高野:僕以上に悩んでいたのはヘアメイクのスタッフで、「チヒロ/レイコの二役をいったいどのように差をつけたらよいのか」問題が当初からありました。結局はメイクを若干濃くしたりとかアクセサリーや衣装を変えたりなどの細部を解答としましたが、僕は基本的に同じでよいと思っていました。どちらかよく分からない曖昧さを出したら映画として面白くなる予感がしたので。日常の中でも誰かとそっくりな異性に出会うことってありますよね。でもそれって、もしかしたら自分の見たいように他者を見ているだけなのかもしれません。特に主人公のような若い男性には結構あるんじゃないかと思っています。そういう人間の持つ曖昧さ、傲慢さっていうのは面白いと思っていますね。

 

『二十代の夏』はどうしても

撮らなくてはいけない作品でした

 

——最新作である『二十代の夏』を撮り終えた今、高野さんにとっての映画監督の役割とは何だと思いますか?

 

高野: 正直よくわかっていませんが、思いつきで言うなら「これから撮ろうとしているシーンについて役者と一緒に考えること」ですかね。演出側の意図とは違っても役者がそのシーンを理解出来ているのならその解釈でやればいいと思っています。言い換えると、役者がシーンを理解できていない時には演出側の答えはすぐに出さないで、一緒に考えることが重要だと思います。そういうときに限って思いもしないことが起こるような気がします。以前から「役者に寄り添うこと」ってなんだろうと考えていて、ある役を役者さん本人に近づけていくことなのかなと短絡的に考えたこともありましたが、それだけではどうやら不十分のようで。今回もまだ答えには至っていないけれど、一緒になって徹底的に考えることが「役者に寄り添うこと」へのステップなのではという実感はあります。

 

 

——『二十代の夏』に限らず高野監督はかなりコンスタントに作品を発表していると思います。高野監督はなぜ映画を撮り続けているのしょう?

 

高野:なんででしょうね(笑)。なんで生きてるのかって聞かれているような気がします。ある映画を撮り終わると人に迷惑をかけたり大変な思いをするので、もう映画なんか撮らないと思うんですけど、半年くらい経つと映画を撮らないとやっていられなくなるんです。

 

——高野監督にとっての“映画”は生きていることと強く結びついている。

 

高野: 映画を観ることで人生について多くのことを学べます。自身が影響されやすいということもあるんですけど、ある映画を観たらこの映画の主人公みたいに生きたい・こんな場所に行ってみたいと思ったり、映画は自分の人生を豊かにしてくれるような気がしています。そして撮ることは今言った話の延長線上にあるように思います。ある映画を観てもすべてを受け取れるわけではなく、むしろ気付けなかった要素の方が多い。しかし撮ることを通して捕まえ直せるものってかなりいっぱいあるんです。
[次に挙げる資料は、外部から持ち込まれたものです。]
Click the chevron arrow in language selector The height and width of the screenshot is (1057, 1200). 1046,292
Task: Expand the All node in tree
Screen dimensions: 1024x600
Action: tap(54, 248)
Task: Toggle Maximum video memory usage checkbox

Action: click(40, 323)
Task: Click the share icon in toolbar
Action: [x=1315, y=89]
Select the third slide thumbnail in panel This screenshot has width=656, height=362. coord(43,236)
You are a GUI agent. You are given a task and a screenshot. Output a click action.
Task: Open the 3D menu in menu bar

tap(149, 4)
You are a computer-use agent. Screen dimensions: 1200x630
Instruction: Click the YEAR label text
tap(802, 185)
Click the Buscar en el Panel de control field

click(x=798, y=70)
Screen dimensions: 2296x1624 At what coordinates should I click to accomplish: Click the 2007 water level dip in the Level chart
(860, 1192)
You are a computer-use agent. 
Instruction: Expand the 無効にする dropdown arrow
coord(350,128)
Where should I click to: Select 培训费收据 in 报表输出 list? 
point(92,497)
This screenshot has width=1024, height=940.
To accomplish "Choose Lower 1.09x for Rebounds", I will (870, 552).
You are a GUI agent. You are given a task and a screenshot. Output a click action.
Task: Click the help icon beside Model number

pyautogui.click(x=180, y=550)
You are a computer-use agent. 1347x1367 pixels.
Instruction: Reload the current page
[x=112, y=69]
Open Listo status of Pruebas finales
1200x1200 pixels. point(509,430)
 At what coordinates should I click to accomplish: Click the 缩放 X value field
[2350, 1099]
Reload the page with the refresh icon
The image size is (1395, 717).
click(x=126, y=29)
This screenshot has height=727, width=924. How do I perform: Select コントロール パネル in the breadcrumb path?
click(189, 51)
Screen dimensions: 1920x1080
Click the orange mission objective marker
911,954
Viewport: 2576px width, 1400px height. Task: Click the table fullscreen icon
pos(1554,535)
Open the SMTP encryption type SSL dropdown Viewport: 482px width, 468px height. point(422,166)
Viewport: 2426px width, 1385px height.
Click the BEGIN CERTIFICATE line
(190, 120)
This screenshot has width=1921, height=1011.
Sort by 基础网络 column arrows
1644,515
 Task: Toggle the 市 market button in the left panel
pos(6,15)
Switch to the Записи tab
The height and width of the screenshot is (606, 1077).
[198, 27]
僕にとって『二十代の夏』はどうしても撮らなくてはいけない作品でした。これを撮らないと次に進めないというか。自分が日々疑問に思っていたり、どうしても分からないことは、いくら自分の頭で考えても解決しないし、参考になるような本を読んでも答えなんて書いてありません。だけど自分で撮ってみると、「ああ、こういうことだったのか」と目の前に風景が広がる瞬間があるんです。自分が悩んでいたことの原因、本質は何かを、映画を撮ることで自分から切り離して、映画を通して考えることができるのだと思います。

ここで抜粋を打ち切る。